■ DOCUMENT EXCERPT ■
== Segment start ==
Researchers took the data from the two sharks and compared their position in the ocean with sea-surface height data from satellites showing where the huge, swirling warm- and cold-water eddies were located at that time.
“These eddies are everywhere, they cover 30 percent of the ocean’s surface,” Gaube said. “It’s like what you see if you’re walking along a river, and these eddies form behind rocks, but it happens on a different scale in the ocean: Instead of being a little thing that disappears after a few seconds, they can be the size of the state of Massachusetts, and can persist for months to years. You could be in the middle of an eddy in a ship and you’d probably never know it. The water may be a little warmer, and it could be a little clearer, but otherwise you wouldn’t know.”
Analysis shows that the two sharks spent significantly more time in warm-water eddies than the cold-water eddies that spin the other way. Sharks lounged the longest at about 450 meters (about a quarter of a mile) deep inside the warm-water eddies, especially during the daytime, likely feeding on the abundant fish and squid at these depths. They were more likely to come to the surface at night.
This preference goes against common wisdom, because it’s the cold-water eddies that generally bring nutrient-rich water up from the depths of the ocean, and satellite images show that cold-water eddies are rich in marine plant life. This study is the first to show that sharks gravitate toward eddies, and that they prefer the warmer variety.
“White sharks are effectively warm-blooded,” Gaube said. “They have to keep their body temperature elevated. We believe that these warm eddies allow white sharks to forage longer at depth, where most of the biomass in the open ocean is found. One reason that the sharks might prefer them is by diving in these warm eddies, they can spend more time in the deeper water.”
Second, recent studies suggest that the “twilight zone,” below the depths that satellites can see, contains many more fish than previously believed — and much more than at the surface. Those patterns might be different than the ones we can easily detect from space.
“Could these ‘ocean deserts’ actually be super productive at depth? That’s what we think might be happening,” Gaube said.
== Segment end ==
■ SOURCE MATERIAL ■
== Segment start ==
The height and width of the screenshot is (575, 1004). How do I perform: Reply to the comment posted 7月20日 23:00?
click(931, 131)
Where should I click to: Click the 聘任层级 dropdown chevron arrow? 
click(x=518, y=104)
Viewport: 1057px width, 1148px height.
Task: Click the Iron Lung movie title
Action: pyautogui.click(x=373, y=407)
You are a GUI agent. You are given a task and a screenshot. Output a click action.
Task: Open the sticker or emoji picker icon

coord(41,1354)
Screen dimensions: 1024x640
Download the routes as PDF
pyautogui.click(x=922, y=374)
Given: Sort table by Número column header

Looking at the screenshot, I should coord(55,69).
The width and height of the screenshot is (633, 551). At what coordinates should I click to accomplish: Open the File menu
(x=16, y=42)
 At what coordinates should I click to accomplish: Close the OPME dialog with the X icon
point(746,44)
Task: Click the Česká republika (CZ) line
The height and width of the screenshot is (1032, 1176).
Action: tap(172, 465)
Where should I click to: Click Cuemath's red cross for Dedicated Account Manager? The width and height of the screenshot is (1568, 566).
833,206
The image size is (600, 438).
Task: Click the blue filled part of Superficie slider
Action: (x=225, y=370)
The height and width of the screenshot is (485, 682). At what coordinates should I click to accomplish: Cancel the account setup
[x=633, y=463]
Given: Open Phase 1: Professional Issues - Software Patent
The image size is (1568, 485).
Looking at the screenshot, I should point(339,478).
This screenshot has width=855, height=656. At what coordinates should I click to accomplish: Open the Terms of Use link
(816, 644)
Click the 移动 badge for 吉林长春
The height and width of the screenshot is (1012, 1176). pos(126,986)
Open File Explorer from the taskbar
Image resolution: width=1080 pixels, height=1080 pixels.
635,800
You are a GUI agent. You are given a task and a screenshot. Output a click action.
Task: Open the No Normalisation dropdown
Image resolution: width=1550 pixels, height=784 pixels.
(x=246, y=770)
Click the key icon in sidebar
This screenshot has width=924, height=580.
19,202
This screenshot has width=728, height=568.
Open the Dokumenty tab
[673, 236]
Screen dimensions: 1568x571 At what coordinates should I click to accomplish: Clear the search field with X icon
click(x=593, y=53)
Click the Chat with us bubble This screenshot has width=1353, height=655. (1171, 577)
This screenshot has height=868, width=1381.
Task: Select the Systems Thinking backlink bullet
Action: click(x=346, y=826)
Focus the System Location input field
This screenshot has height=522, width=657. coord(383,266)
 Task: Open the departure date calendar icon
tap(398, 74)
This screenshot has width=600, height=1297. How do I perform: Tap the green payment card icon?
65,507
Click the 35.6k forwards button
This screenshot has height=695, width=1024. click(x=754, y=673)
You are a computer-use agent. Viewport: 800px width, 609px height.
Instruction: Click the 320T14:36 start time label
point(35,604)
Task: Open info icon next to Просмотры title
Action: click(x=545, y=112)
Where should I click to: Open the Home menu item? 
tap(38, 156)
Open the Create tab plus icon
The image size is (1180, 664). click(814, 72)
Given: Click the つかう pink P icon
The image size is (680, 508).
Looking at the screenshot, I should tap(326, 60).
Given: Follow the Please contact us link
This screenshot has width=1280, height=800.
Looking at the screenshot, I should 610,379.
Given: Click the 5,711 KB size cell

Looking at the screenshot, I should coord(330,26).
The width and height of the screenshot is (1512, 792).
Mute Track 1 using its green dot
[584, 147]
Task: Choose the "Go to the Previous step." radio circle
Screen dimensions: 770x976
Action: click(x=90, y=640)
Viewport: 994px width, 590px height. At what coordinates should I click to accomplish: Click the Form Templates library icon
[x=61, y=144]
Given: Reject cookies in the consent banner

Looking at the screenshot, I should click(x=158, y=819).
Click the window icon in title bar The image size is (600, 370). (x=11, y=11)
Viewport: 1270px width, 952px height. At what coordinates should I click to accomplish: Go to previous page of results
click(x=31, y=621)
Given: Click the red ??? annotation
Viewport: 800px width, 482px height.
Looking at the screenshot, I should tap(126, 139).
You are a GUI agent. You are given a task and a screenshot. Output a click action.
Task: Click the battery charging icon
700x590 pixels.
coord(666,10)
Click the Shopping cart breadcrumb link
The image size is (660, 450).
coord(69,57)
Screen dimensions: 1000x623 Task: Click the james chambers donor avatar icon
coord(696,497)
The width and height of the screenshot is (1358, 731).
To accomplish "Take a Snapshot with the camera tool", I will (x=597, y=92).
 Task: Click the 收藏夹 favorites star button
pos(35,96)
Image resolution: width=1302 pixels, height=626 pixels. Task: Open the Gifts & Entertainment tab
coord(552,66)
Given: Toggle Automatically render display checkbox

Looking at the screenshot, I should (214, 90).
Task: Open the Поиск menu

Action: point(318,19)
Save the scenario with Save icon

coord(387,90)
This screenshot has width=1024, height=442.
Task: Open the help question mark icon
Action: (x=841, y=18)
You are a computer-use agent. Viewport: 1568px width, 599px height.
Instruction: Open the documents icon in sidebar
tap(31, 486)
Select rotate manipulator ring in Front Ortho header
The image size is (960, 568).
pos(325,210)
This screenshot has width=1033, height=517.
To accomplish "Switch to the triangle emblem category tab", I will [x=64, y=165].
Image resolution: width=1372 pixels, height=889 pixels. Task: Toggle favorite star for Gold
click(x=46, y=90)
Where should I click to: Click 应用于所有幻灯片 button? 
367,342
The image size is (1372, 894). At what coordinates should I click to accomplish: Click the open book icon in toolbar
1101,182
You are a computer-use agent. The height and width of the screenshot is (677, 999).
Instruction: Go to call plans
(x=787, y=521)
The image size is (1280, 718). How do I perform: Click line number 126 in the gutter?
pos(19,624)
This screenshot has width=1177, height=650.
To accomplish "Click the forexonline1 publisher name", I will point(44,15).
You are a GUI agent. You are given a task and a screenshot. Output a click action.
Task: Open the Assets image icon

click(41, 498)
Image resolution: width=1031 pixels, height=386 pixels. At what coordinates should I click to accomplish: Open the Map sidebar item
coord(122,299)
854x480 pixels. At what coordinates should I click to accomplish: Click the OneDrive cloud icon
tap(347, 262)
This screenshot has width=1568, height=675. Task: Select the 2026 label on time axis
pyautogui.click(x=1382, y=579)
== Segment end ==
■ PROMPT A ■
Answer the following questions using the passage on white sharks and ocean eddies.
(i) What proportion of the ocean's surface do eddies cover?
(ii) At roughly what depth did the sharks spend the most time inside the warm-water eddies?
(iii) Which kind of eddy generally brings nutrient-rich water up from the depths of the ocean?
■ PROMPT B ■
Resume the passage on white sharks and ocean eddies, picking up after its final sentence.

■ REPLY A ■
(i) Eddies cover 30 percent of the ocean's surface.
(ii) About 450 meters (about a quarter of a mile) deep.
(iii) Cold-water eddies.

■ REPLY B ■
Some recent deep-sea net surveys have found larger, toothy fish like pomfret below the surface in anticyclonic eddies, which could provide a motivation for the sharks to dive there.
“These sharks are 2,800 pounds. It’s hard to imagine that they’re just eating krill and small fish all of the time they’re in the open ocean,” Gaube said. “If they can find pomfret and lots of squid in these eddies, then sharks can really get a meal out of that.”
Data collected by sharks could help to protect this “twilight zone” as it’s just beginning to be targeted by major fisheries, Gaube said. And information about where great white sharks like to hang out could help conserve this vulnerable species.
“Maybe if we understand the biology of these animals, how they use these features, we could say, ‘OK, do not fish anticyclonic eddies during this time of year, because you’re more likely to catch white sharks,’” Gaube said. “Instead of cordoning off a particular area, we could say there’s this feature, it moves every day, let’s make a ‘mobile marine protected area’ and not touch it because we know it’s a hot spot for great white sharks.”
Other co-authors are Alice Della Penna at the UW; Camrin Braun, a former graduate student at Woods Hole who is now a postdoctoral researcher at the UW Applied Physics Laboratory; Gareth Lawson, Dennis McGillicuddy and Simon Thorrold at Woods Hole Oceanographic Institution; Gregory Skomal at the Massachusetts Division of Marine Fisheries; and Chris Fischer at OCEARCH. The research was funded by the National Science Foundation, NASA and the Woods Hole Oceanographic Institution’s Ocean Life Institute.